I love tournament hockey because you experience every range of emotion that you know, compressed into about 60 hours. You have hope, when you arrive at a new hotel from which you have yet to receive a warning about hallway hockey games, and every scoresheet and tote board is as white as pure snow. There’s pure rush, when your team takes the ice for the first game, and well, anything is possible. There’s superstition, heightened when it snows here in Washington, DC, because snow has become something of a good luck omen for your boys. A first-round game in which you fall behind 2-0 surfaces disappointment, only to be chased by excitement as it’s 2-1, and then hoarse, throat-scarring cheering as the game is tied 2-2 with 40 seconds left. A team dinner brings pride, and appreciation, not only for the young men who play but for the parents, siblings and friends who have spent the past six months as my extended family.
Each shot on goal, each change in the game’s pace, modulates the tenor of the weekend and the potential matchups. We tied our first game, putting us in the middle of the pack, and then worked out a win this morning. Being up 3-0, we had our sights set on tonight; when it was 3-1 suddenly our opponents were the ones doing the mental mathematics and thinking through ways to stay in the hunt. A shot, a goal, a big save either way and you start to work the permutations in ways that high school probability teachers never anticipated.
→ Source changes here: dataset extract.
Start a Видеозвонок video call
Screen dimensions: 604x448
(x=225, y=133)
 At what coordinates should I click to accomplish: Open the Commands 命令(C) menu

Our goalie was startlingly good today. Three breakaways foiled, and a kick save on a rebound shot that would have had Chico Resch extolling his virtues until at least the next commercial break. Our blueliners stepped in to protect the house; one of our centers who was too sick to play yesterday scored a pretty short-handed goal; and the boys played as a team, on and off the ice. Not bad for a day that started a 5:45 AM. Every emotion includes exhaustion and bewilderment at the lack of easily reached Dunkies outlets near the rinks.
As I write this, a half dozen boys are playing a spirited game of knee hockey in my son’s room, using pillows and furniture for goals and slapping a foam puck around with the same intensity with which they chased the real rubber earlier in the day. They’re having fun, and they’ll remember the knee hockey game and the signs we taped to our doors long after the scores are forgotten.
Four hours from now, we’ll know what President’s Day brings: a medal game or a consolation game in which pride is the reward. Judging from the sounds next door, though, with Pillows having a slight lead over Desk Chair, the best reward has already been claimed.